In summary, we present here a report of the first machine learning application of real-time temporal clustering of continuous data to inform prostate cancer active surveillance follow-up based on longitudinal observations. We demonstrate that the algorithm outperforms standard statistical tools and improves its predictive power over time. We further illustrate how it can be developed into a clinical tool that can be used in consultations and planning management in real time. Future work will explore this method and approach in more detail as a potential strategy to aid management of men on active surveillance for prostate cancer.

Methods

Cohort structure

The study used deidentified data from men enroled into a structured AS programme and prospectively maintained database^14,15. The method and protocol for AS management in our centre has been previously reported in detail^14,15. In brief, all men were diagnosed with Cambridge Prognostic Group (CPG) 1 or 2 disease (equating to low risk and favourable-intermediate risk, respectively) based on the UK National Institute for Health and Care Excellence (NICE) prognostic grouping system (https://www.nice.org.uk/guidance/NG131) (shown in Supplementary Fig. 1A).

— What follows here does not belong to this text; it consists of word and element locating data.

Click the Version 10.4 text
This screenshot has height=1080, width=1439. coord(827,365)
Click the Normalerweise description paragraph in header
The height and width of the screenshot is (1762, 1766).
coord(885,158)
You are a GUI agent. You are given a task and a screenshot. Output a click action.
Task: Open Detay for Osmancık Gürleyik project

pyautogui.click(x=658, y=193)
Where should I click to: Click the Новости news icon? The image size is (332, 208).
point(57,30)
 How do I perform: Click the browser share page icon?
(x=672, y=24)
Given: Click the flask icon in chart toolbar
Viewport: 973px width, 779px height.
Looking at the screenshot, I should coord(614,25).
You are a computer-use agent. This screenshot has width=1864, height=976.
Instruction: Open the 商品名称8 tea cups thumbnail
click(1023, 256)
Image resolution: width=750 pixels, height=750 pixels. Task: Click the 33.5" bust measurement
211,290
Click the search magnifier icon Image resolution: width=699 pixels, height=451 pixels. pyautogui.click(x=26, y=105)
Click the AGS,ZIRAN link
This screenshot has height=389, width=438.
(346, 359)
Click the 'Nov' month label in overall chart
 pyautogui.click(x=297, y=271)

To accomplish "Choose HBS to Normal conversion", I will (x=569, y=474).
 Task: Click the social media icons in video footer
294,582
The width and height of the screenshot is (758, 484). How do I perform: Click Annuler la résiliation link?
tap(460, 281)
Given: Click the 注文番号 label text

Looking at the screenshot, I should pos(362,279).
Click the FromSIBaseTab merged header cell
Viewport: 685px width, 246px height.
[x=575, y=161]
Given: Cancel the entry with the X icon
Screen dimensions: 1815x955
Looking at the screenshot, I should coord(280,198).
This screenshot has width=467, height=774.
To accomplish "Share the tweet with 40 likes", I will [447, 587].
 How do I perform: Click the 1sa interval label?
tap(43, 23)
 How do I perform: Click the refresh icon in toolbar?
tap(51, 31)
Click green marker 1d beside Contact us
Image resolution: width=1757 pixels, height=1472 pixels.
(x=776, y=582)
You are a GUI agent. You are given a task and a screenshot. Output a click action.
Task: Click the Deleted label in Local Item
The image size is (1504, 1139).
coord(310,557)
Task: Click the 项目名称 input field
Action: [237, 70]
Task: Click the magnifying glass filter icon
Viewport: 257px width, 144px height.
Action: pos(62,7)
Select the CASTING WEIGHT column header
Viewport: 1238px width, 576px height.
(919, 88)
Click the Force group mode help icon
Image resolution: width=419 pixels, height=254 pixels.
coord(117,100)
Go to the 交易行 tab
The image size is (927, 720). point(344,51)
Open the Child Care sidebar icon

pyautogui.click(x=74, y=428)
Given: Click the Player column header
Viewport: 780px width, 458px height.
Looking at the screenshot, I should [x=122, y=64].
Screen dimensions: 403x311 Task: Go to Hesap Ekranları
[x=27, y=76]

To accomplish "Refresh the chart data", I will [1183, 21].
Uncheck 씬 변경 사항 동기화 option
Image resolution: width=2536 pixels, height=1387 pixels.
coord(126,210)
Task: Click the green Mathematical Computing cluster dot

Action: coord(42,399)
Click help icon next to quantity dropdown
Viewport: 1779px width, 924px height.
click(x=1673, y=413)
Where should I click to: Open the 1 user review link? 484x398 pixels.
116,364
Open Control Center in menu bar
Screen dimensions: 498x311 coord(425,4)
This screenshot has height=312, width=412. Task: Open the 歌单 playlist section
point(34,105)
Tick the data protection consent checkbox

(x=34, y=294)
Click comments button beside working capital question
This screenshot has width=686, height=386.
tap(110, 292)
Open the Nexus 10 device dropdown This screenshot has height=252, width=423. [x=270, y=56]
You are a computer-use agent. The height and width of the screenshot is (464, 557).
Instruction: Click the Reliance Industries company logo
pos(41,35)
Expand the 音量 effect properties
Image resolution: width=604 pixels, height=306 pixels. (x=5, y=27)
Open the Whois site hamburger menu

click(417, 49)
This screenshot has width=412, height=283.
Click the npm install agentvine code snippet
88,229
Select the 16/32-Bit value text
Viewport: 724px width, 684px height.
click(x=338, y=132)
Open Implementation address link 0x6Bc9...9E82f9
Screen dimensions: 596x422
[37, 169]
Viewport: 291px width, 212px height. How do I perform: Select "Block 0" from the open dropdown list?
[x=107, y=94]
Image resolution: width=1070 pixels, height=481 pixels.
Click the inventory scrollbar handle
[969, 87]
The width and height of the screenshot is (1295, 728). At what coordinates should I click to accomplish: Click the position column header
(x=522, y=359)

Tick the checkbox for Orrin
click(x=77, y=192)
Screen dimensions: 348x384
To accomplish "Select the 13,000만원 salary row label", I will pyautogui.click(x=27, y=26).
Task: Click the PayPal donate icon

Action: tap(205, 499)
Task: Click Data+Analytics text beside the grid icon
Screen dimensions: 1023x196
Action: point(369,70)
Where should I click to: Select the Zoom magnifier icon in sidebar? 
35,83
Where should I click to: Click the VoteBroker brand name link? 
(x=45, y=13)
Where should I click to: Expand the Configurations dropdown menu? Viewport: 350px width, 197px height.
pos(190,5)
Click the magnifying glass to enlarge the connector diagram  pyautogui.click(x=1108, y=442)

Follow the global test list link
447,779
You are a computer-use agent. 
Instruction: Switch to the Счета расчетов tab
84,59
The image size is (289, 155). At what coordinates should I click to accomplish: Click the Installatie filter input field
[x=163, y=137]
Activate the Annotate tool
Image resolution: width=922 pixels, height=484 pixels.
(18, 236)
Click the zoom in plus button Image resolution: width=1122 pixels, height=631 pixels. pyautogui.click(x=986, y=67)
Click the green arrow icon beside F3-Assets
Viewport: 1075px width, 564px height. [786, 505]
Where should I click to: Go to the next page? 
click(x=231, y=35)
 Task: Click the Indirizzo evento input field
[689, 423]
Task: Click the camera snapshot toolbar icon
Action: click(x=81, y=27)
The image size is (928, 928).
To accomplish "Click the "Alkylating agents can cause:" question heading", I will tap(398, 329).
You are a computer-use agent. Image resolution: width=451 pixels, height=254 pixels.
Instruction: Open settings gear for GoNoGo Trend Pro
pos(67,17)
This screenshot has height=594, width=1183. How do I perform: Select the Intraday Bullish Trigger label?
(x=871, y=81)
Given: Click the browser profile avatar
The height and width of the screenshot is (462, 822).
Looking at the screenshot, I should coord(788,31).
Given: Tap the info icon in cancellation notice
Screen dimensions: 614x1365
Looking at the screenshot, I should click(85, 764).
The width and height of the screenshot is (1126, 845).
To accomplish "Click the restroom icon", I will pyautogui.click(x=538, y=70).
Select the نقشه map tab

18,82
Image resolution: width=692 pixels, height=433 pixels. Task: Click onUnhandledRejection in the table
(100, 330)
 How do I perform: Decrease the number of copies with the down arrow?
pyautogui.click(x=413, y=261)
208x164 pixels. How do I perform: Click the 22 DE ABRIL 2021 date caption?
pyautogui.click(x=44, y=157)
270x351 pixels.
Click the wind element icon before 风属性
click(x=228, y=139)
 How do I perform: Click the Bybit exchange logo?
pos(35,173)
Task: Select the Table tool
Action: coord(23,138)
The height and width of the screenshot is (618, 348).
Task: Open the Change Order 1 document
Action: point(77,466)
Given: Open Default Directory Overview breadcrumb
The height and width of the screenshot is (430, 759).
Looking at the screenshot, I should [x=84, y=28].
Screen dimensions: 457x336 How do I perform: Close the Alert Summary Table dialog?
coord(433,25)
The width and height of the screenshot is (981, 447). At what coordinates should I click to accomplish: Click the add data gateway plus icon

Men were diagnosed by image (MRI) guided biopsy systematic and targeted biopsy at diagnosis or, if MRI performed after diagnosis, a repeat targeted biopsy was performed within 3 months¹⁴. Patients underwent multi-parametric prostate MRI on a 3-T Discovery MR750 HDx or a 1.5-T MR450 scanner (GE Healthcare). Dynamic contrast-enhanced imaging was performed at baseline, but not in follow-up imaging. Prostate volume was calculated by MRI estimated volumetric measurements using the ellipsoid formula. All men on AS had 3-monthly PSA testing and annual repeat MRI with reporting done at initial diagnosis (using the 5-point Likert scoring system) and then subsequently monitored using the Prostate Cancer Radiological Estimation of Change in Sequential Evaluation (PRECISE) criteria¹⁵. Protocol re-biopsies were recommended at 1 and 3 years unless otherwise indicated by a change in PSA (3 consecutive rises) and/or MRI change¹⁴. We excluded data if there was insufficient baseline information or with less than 1-year follow-up. Supplementary Fig. S1B shows our data selection process. The study is registered with Institutional Review Board approval (Cambridge University Hospitals NHS Foundation Trust, Cambridge, UK; registration number: 3592 and 3059/PRN 9059).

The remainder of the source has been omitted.